Claudius’s porcine successor, Nero, had a series of singularly unpleasant experiences with women. This may have had something to do with the fact that he was a feral, sadistic, sexually depraved lunatic—even if he never actually fiddled while Rome burned. Still, you would think he might have found some respect and affection in his heart for Agrippina the Younger, if not because she gave him life from her loins, then because she arranged the murder of his predecessor to make him Caesar.

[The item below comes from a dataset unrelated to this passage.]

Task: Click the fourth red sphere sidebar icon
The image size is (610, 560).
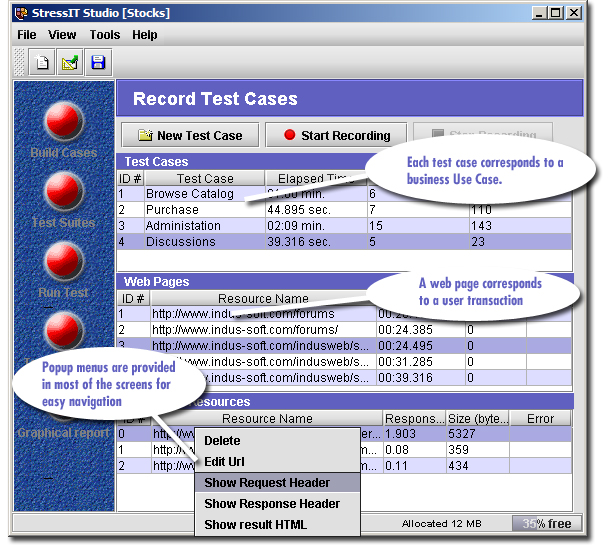Action: click(x=64, y=328)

            But Agrippina crossed the line. She was his mom but she also

reportedly became his lover, and, in that dual role,  she developed into something of a nag. Nero did not take nagging well. According to Suetonius, Nero deprived his mother–lover of all honors and power before booting her out of the palace. After she moved, he sent people to her house to torment her with lawsuits and scream insults into her windows.
           
Then he set out to kill her.
           
Three times he tried poison, but she always seemed to have the antidote. He rigged her bedroom ceiling so it would collapse while she was sleeping, but someone warned her in advance. One time he had a boat sabotaged so it would fall to pieces and sink while Agrippina was sailing on it. Sure this plan would work, Nero happily accompanied his unsuspecting mother down the gangplank —kissing her breasts as she stepped aboard. She swam away from the wreck. Finally, he had her stabbed to death and exulted over her corpse.
           
Nero’s other relationships fared no better than the one with mom. He tried strangling his first wife, Octavia, on several occasions because she bored him. Finally he simply divorced her and later had her executed. Twelve days after the divorce he married Poppaea Salina, the wealthy wife of a Roman knight whom Nero had to kill to make room for himself. Though he doted on her, Poppaea also proved to be a pest. When she had the temerity to complain when he returned home late from the races, the emperor kicked her to death. She was pregnant. Considering his track record, Claudius’s daughter Antonia refused an invitation to become the next Mrs. Nero. She was charged with attempted rebellion and summarily executed.
           
Women! Who needed them anyway, especially when young men could fill the void quite nicely. Nero at one point had an adolescent boy castrated so he could take him as his wife. There was a wedding ceremony, complete with dowry and bridal veil. Then the emperor began squiring the unfortunate lad around Rome in the late empress’s clothes. Both men and women were lucky enough to participate in a novel game Nero invented. According to the rules, the frisky emperor would dress up in the skin of a wild animal and pace around in his cage. When the cage door was opened, he would bound out, run up to his playmates, who were tied up to stakes, and attack their private parts.
           
Eventually, even Rome’s notoriously licentious citizenry had enough of Nero’s nonsense. He was hounded into suicide. Savage and nutty as he was, though, this emperor deserves a little credit. He did banish all mimes from Rome.